> What the exercise asks
Return the lines that run from the line containing "Open Ubuntu Software Center from the dock" through the end of the entries, both ends included. Leave out all pictures.

Saved entries:
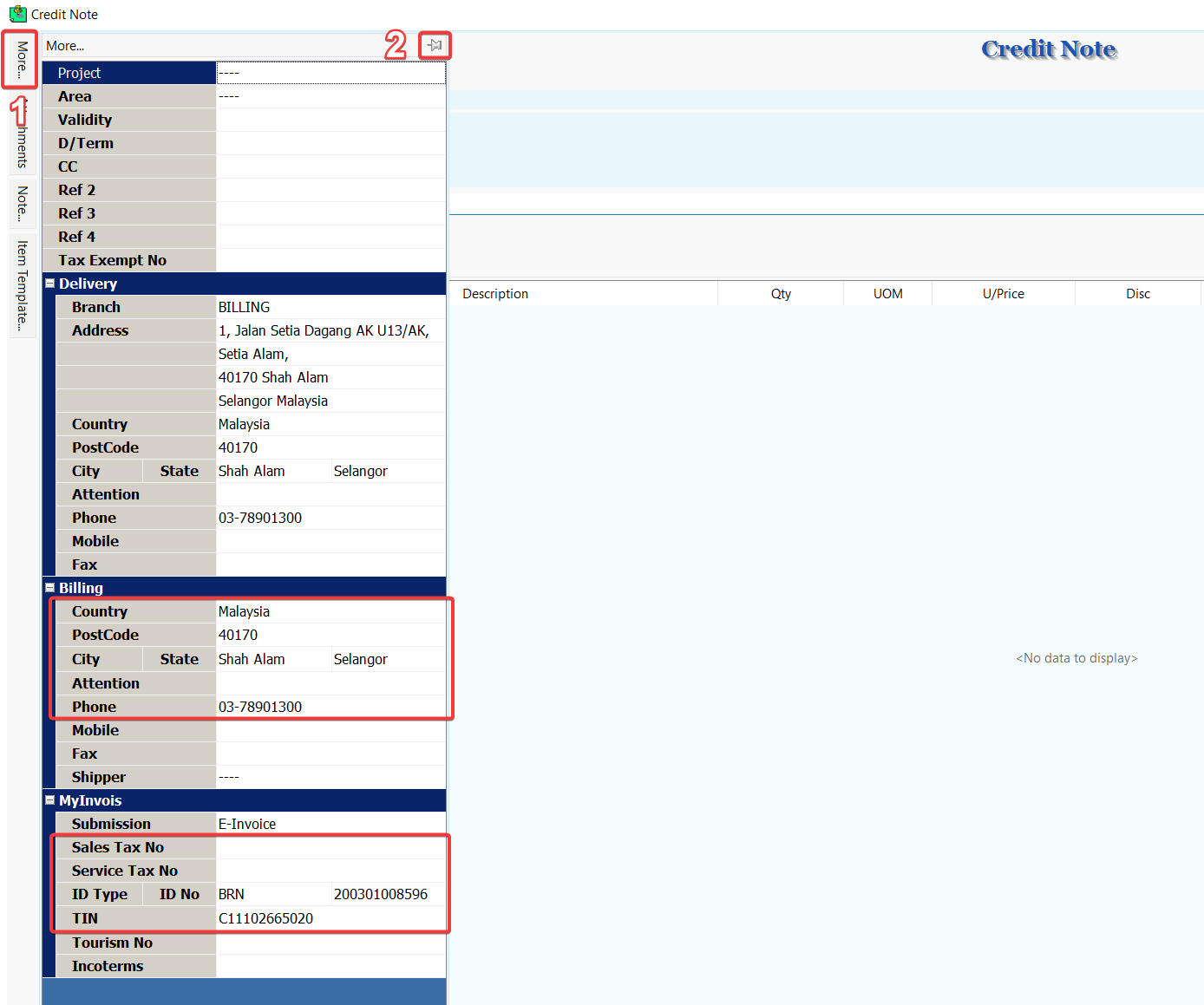Open the Item Template... side tab
Screen dimensions: 1204x1005
22,285
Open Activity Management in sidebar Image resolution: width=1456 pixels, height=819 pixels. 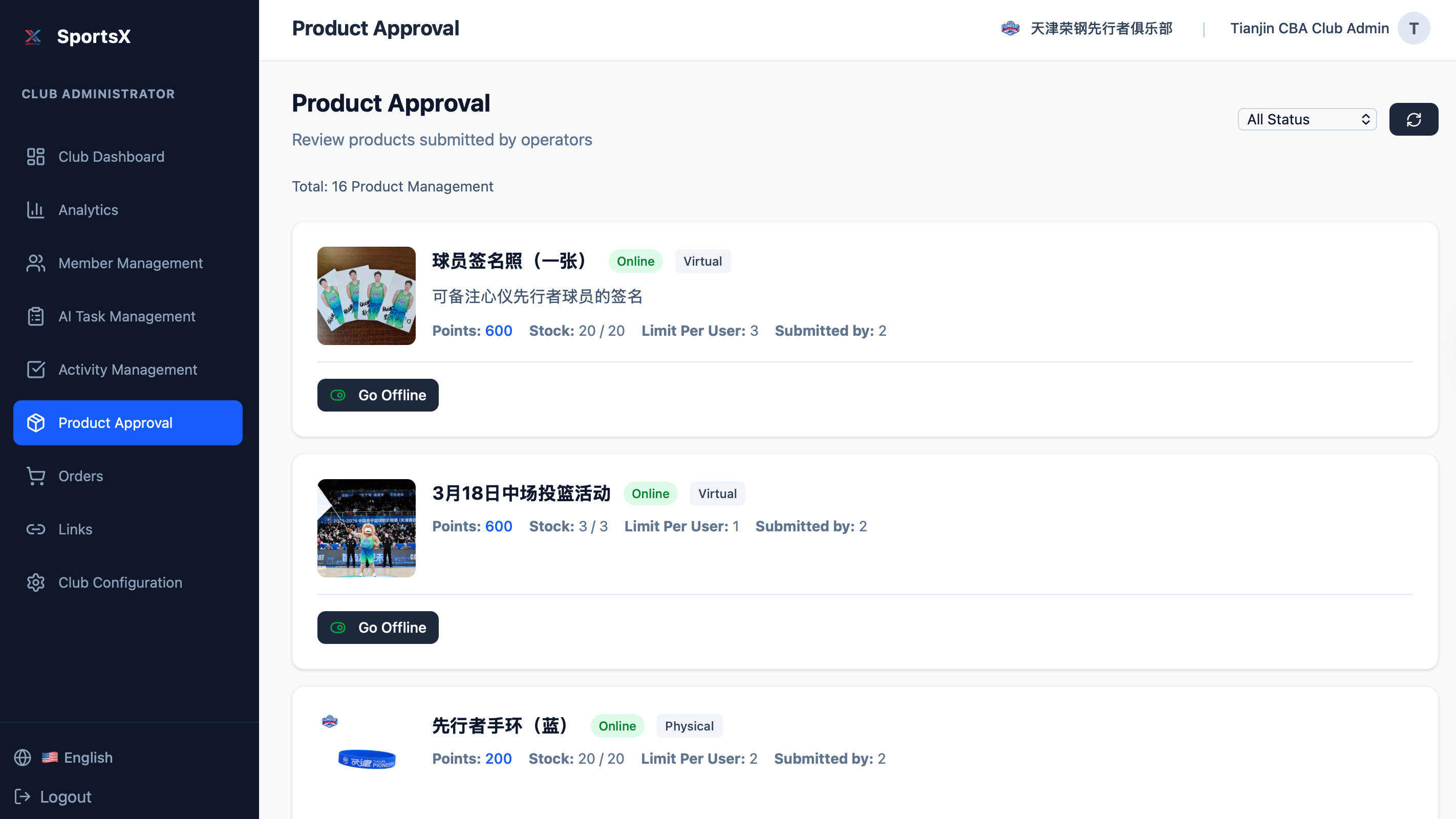click(128, 370)
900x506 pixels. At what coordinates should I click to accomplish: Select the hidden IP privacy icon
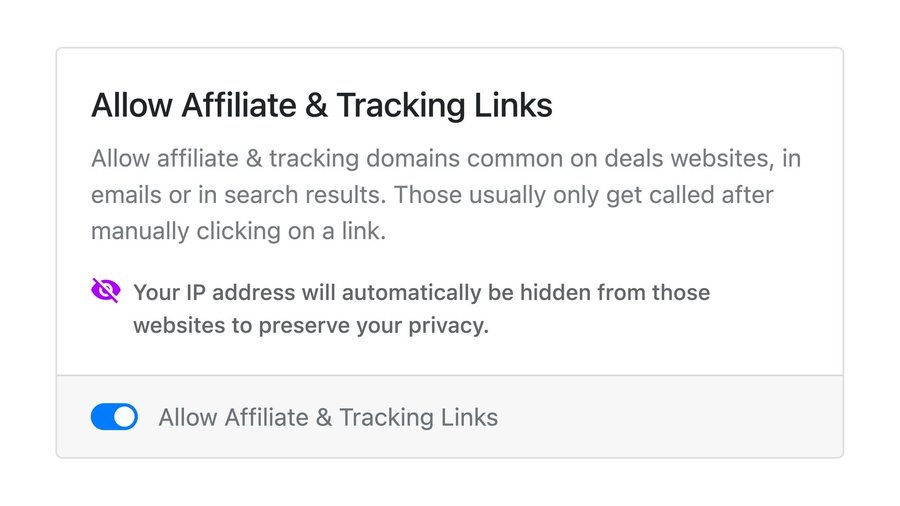point(106,290)
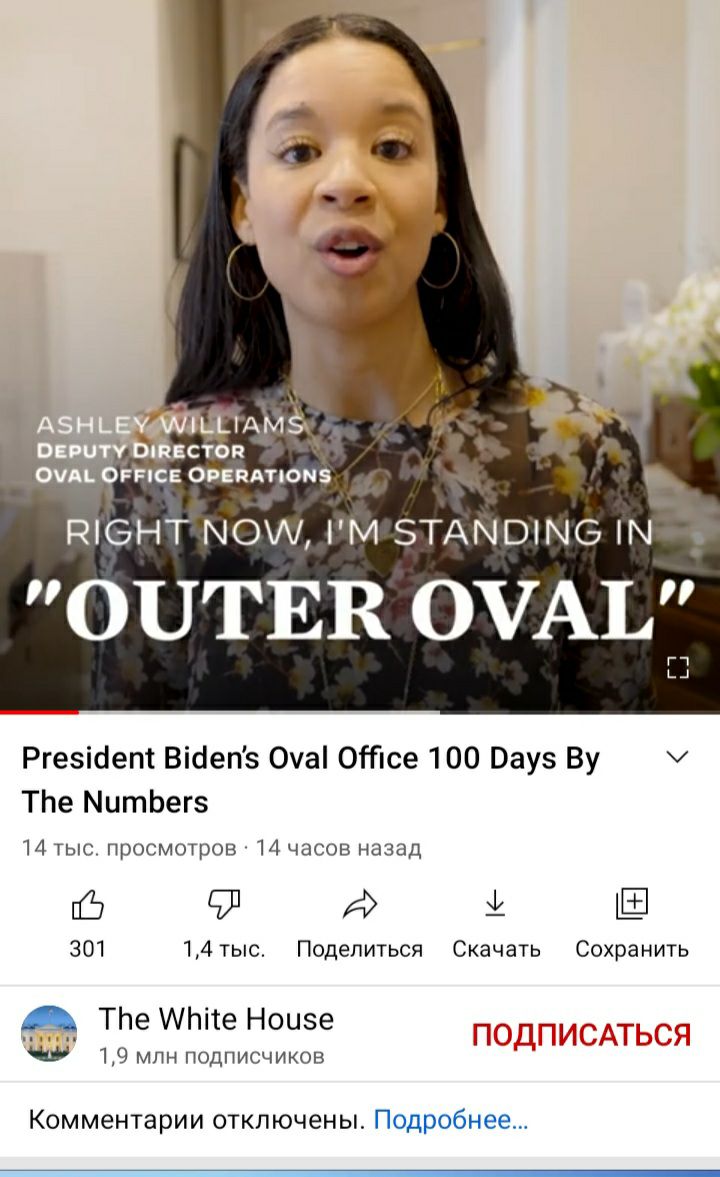Open the Подробнее… link about comments

[x=451, y=1120]
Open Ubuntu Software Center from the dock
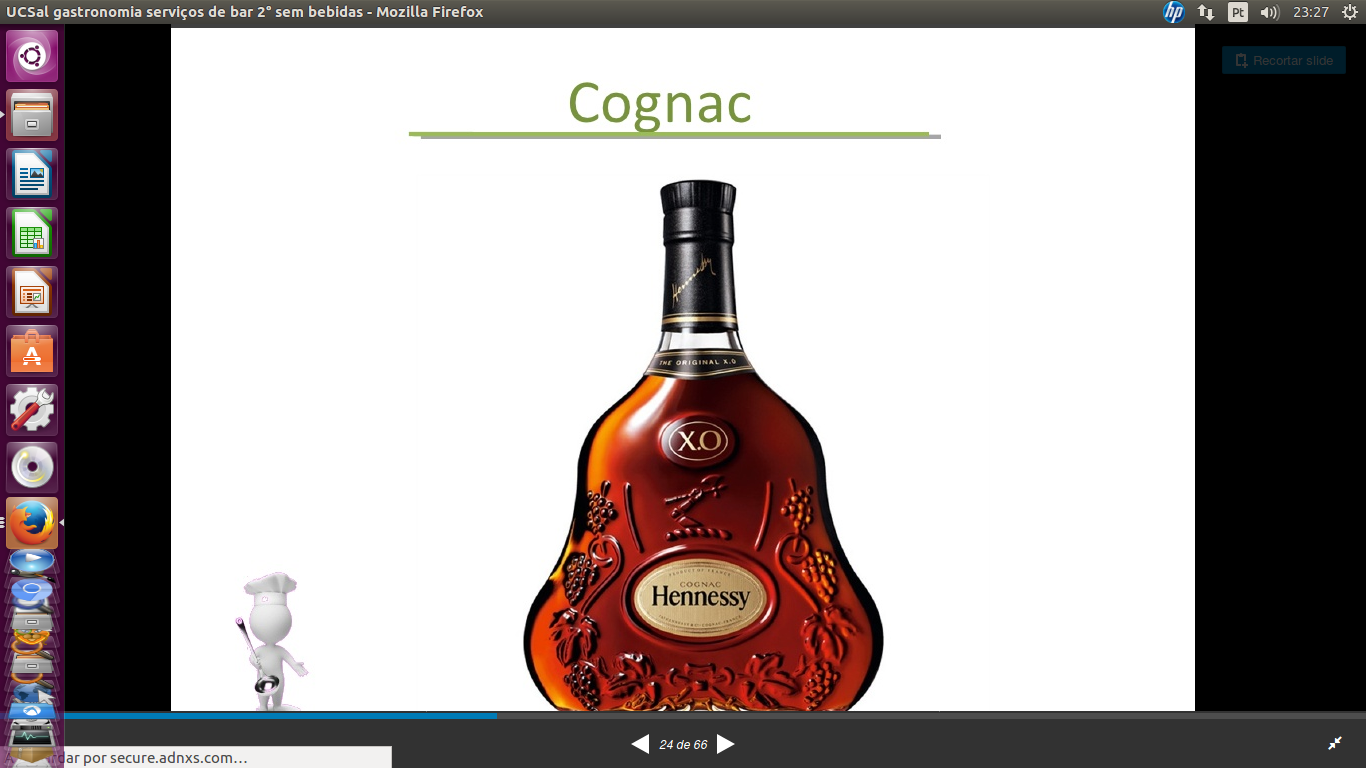1366x768 pixels. [x=32, y=351]
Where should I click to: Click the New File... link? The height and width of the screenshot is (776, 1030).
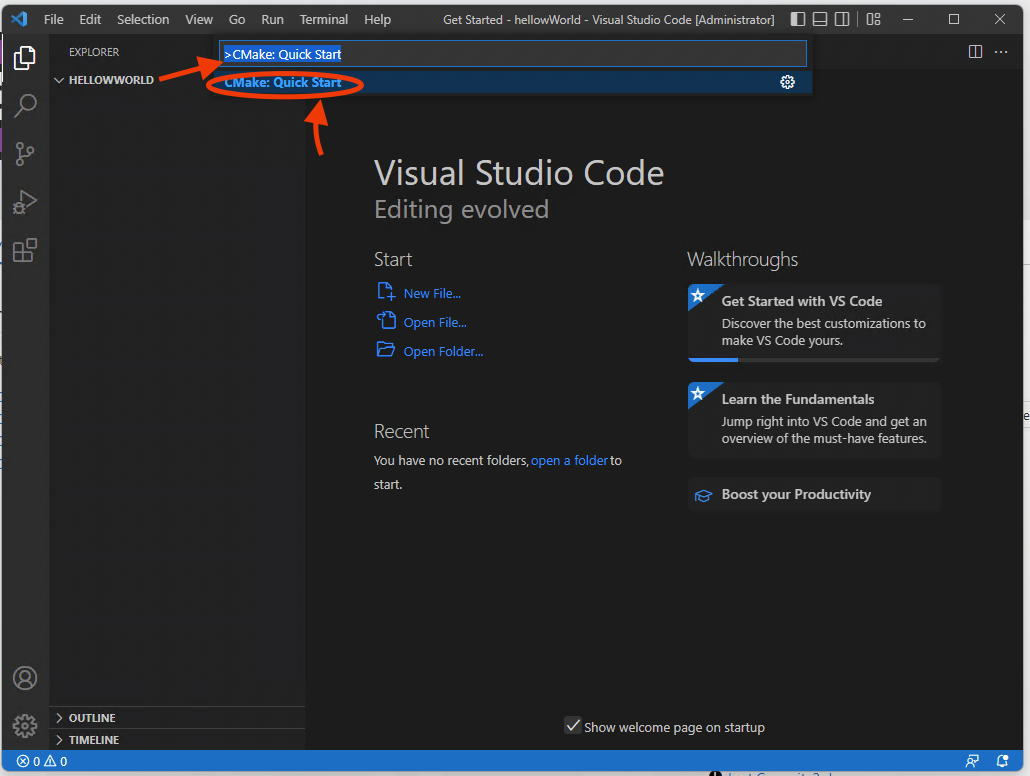tap(430, 292)
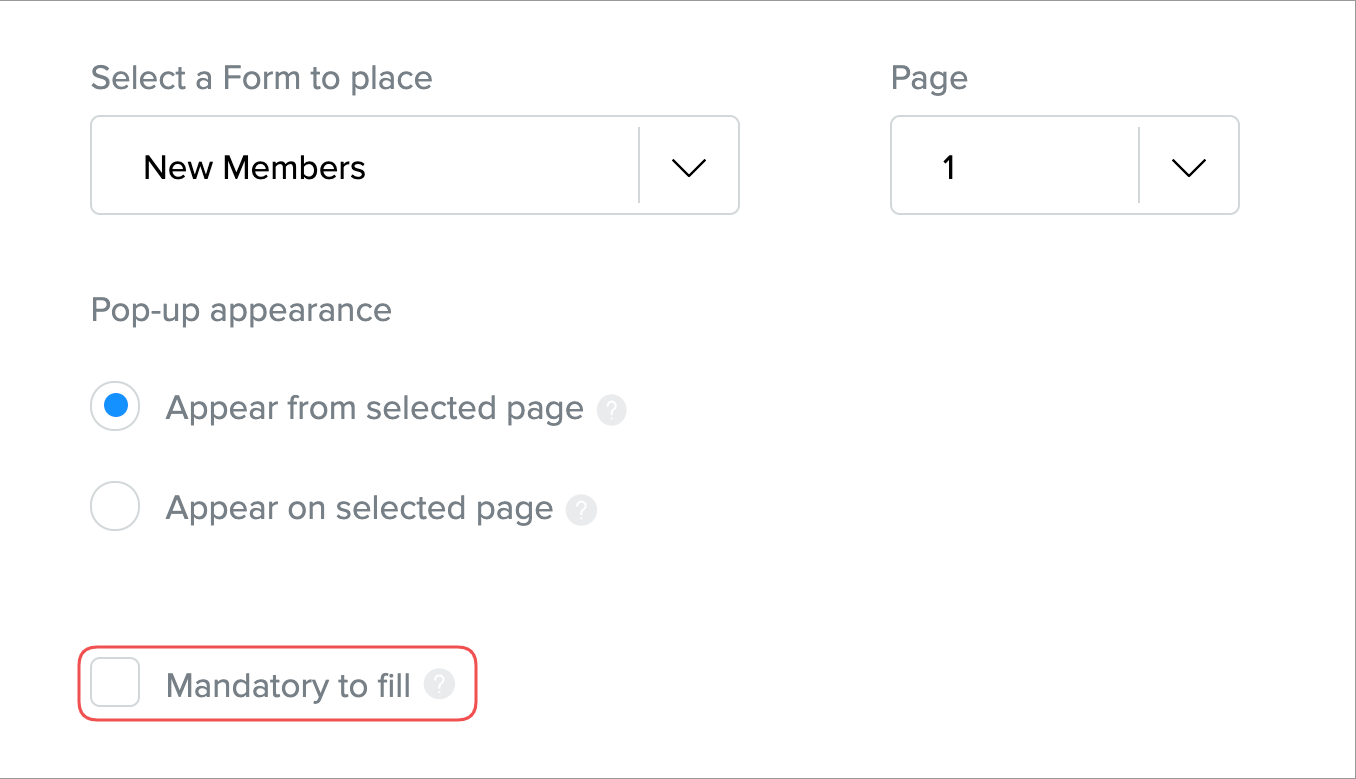Expand the Page dropdown chevron arrow
The height and width of the screenshot is (779, 1356).
1188,167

> Written solution
Open Ubuntu Software Center from the dock
1366x768 pixels. [x=32, y=351]
Where should I click to: Click the New File... link? The height and width of the screenshot is (776, 1030).
tap(430, 292)
Expand the Page dropdown chevron arrow
The height and width of the screenshot is (779, 1356).
1188,167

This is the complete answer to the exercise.